▶ [DIRECTIONS]:
Nothing in the data may be changed; retype all of it.

Items listed in a dataset:
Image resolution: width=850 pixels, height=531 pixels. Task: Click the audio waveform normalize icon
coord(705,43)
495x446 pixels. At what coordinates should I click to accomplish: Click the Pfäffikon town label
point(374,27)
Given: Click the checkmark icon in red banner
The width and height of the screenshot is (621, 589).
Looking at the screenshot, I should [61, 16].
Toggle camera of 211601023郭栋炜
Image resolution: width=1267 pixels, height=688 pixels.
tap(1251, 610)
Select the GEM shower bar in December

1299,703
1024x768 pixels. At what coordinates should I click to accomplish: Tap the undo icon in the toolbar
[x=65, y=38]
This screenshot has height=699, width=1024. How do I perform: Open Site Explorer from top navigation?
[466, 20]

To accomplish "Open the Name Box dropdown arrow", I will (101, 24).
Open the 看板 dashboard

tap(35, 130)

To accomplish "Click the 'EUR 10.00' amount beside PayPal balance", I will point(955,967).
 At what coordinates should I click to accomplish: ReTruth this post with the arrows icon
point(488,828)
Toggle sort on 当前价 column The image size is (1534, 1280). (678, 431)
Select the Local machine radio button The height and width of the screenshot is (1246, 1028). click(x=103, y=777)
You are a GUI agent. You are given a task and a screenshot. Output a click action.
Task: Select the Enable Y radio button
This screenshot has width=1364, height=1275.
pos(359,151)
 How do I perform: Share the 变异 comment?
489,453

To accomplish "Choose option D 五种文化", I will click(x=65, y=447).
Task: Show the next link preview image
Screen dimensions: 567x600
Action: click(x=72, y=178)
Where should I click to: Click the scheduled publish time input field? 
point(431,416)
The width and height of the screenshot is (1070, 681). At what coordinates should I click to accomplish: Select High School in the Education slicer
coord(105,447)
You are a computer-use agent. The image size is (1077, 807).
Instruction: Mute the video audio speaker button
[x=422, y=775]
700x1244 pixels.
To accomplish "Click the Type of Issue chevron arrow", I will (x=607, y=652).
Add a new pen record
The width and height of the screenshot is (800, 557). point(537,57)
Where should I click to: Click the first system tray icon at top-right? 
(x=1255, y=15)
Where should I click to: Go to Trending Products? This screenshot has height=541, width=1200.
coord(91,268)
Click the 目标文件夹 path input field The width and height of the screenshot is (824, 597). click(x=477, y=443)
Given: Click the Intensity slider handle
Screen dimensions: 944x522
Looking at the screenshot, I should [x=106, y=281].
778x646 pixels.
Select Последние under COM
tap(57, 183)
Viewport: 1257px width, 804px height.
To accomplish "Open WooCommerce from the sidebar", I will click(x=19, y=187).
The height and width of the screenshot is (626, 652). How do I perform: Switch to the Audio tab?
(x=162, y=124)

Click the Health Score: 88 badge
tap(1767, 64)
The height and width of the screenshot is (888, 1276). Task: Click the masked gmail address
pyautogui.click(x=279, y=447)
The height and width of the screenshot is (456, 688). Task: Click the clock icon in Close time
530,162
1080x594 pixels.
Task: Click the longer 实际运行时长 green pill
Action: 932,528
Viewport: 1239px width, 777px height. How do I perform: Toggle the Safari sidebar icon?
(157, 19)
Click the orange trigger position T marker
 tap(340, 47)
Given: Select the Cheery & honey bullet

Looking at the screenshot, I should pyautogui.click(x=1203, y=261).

▶ [SOLUTION TO THIS TASK]:
Image resolution: width=850 pixels, height=531 pixels. Task: Click the audio waveform normalize icon
coord(705,43)
495x446 pixels. At what coordinates should I click to accomplish: Click the Pfäffikon town label
point(374,27)
Given: Click the checkmark icon in red banner
The width and height of the screenshot is (621, 589).
Looking at the screenshot, I should [61, 16].
Toggle camera of 211601023郭栋炜
Image resolution: width=1267 pixels, height=688 pixels.
tap(1251, 610)
Select the GEM shower bar in December

1299,703
1024x768 pixels. At what coordinates should I click to accomplish: Tap the undo icon in the toolbar
[x=65, y=38]
This screenshot has height=699, width=1024. How do I perform: Open Site Explorer from top navigation?
[466, 20]

To accomplish "Open the Name Box dropdown arrow", I will (101, 24).
Open the 看板 dashboard

tap(35, 130)

To accomplish "Click the 'EUR 10.00' amount beside PayPal balance", I will point(955,967).
 At what coordinates should I click to accomplish: ReTruth this post with the arrows icon
point(488,828)
Toggle sort on 当前价 column The image size is (1534, 1280). (678, 431)
Select the Local machine radio button The height and width of the screenshot is (1246, 1028). click(x=103, y=777)
You are a GUI agent. You are given a task and a screenshot. Output a click action.
Task: Select the Enable Y radio button
This screenshot has width=1364, height=1275.
pos(359,151)
 How do I perform: Share the 变异 comment?
489,453

To accomplish "Choose option D 五种文化", I will click(x=65, y=447).
Task: Show the next link preview image
Screen dimensions: 567x600
Action: click(x=72, y=178)
Where should I click to: Click the scheduled publish time input field? 
point(431,416)
The width and height of the screenshot is (1070, 681). At what coordinates should I click to accomplish: Select High School in the Education slicer
coord(105,447)
You are a computer-use agent. The image size is (1077, 807).
Instruction: Mute the video audio speaker button
[x=422, y=775]
700x1244 pixels.
To accomplish "Click the Type of Issue chevron arrow", I will (x=607, y=652).
Add a new pen record
The width and height of the screenshot is (800, 557). point(537,57)
Where should I click to: Click the first system tray icon at top-right? 
(x=1255, y=15)
Where should I click to: Go to Trending Products? This screenshot has height=541, width=1200.
coord(91,268)
Click the 目标文件夹 path input field The width and height of the screenshot is (824, 597). click(x=477, y=443)
Given: Click the Intensity slider handle
Screen dimensions: 944x522
Looking at the screenshot, I should [x=106, y=281].
778x646 pixels.
Select Последние under COM
tap(57, 183)
Viewport: 1257px width, 804px height.
To accomplish "Open WooCommerce from the sidebar", I will click(x=19, y=187).
The height and width of the screenshot is (626, 652). How do I perform: Switch to the Audio tab?
(x=162, y=124)

Click the Health Score: 88 badge
tap(1767, 64)
The height and width of the screenshot is (888, 1276). Task: Click the masked gmail address
pyautogui.click(x=279, y=447)
The height and width of the screenshot is (456, 688). Task: Click the clock icon in Close time
530,162
1080x594 pixels.
Task: Click the longer 实际运行时长 green pill
Action: 932,528
Viewport: 1239px width, 777px height. How do I perform: Toggle the Safari sidebar icon?
(157, 19)
Click the orange trigger position T marker
 tap(340, 47)
Given: Select the Cheery & honey bullet

Looking at the screenshot, I should pyautogui.click(x=1203, y=261).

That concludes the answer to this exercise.